30% of UK's wealthy say advice more expensive post-RDR

Over 30% of wealthy clients say advice has become more expensive since the onset of the retail distribution review (RDR).

The findings form part of a study commissioned by Pershing, which also found that 22% of a 1,000-strong sample of wealthy individuals are considering changing their adviser or wealth manager.

This is a trend that proved most prominent amongst those who were aged 45 and under, where 34% said they were thinking about a shift.

On a positive note, respondents largely understood the benefits of RDR, with the vast majority taking the view that the outcomes had the potential to improve interactions with financial services. Likewise they felt fees for products and services were easier to understand and compare.

Wealth managers and advisers may also be relieved that 75% of the UK’s wealthy believe they are receiving good value for money from their providers. Moreover, 77% said they had an understanding of how their financial provider is remunerated.

When it comes to fees, less than one fifth of the sample preferred ad valorem fees, with fixed fees for each consultation proving the most popular option for 30% of respondents.

The second choice was a transaction or project fee dependent on the task.

The power of self-directed investing shows little sign of abating with 49% of the sample identifying themselves in this category.

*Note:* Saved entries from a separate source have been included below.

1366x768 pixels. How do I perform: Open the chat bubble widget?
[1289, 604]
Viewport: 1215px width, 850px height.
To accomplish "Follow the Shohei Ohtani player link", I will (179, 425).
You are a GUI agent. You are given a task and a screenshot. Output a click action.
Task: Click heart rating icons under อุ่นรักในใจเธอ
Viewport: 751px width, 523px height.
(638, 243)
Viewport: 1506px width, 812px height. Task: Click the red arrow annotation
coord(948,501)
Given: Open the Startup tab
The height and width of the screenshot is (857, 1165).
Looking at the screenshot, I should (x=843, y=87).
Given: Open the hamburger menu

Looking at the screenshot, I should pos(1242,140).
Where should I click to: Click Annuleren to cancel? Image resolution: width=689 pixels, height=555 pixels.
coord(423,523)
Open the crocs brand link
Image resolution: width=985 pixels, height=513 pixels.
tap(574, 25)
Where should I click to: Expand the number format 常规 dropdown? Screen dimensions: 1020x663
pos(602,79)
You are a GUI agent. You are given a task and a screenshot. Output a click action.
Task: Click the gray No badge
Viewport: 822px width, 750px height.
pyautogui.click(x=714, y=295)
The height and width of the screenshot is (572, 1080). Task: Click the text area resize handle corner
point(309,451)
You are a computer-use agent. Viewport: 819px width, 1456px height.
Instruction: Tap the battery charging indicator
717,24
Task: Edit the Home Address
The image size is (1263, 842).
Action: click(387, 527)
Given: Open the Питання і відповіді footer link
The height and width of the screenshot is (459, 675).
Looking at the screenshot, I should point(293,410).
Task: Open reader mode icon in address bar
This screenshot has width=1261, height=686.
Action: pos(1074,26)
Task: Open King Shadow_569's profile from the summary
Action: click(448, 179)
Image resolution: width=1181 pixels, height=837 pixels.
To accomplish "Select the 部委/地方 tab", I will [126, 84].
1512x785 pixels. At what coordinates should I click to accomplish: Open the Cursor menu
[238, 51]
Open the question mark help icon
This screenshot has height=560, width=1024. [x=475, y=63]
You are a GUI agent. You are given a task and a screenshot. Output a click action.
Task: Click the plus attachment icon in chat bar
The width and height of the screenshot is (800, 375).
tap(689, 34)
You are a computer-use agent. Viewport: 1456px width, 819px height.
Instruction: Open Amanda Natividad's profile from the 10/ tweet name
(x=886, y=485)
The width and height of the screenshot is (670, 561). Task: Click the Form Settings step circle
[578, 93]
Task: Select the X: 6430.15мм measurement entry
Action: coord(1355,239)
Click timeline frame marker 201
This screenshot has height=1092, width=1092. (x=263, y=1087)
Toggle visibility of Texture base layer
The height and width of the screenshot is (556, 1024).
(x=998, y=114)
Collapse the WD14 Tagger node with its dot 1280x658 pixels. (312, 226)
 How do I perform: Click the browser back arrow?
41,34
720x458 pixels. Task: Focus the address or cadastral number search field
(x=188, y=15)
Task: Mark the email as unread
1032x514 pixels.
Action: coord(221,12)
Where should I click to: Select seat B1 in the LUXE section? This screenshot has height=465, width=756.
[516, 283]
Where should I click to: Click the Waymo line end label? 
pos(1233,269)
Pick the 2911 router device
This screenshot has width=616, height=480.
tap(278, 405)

It could be deemed this figure shows how under-penetrated the mass-affluent and high net worth markets are.

Scorpio Partnership, which conducted the research on behalf of Pershing, concluded the finding suggests a 'huge opportunity' for wealth management firms that can meet this group's 'minimal advice needs'.

'There is an opportunity for wealth managers to engage self-directed investors with a high-value, digitally-enabled service,' Pershing chief executive Kevin Bonar.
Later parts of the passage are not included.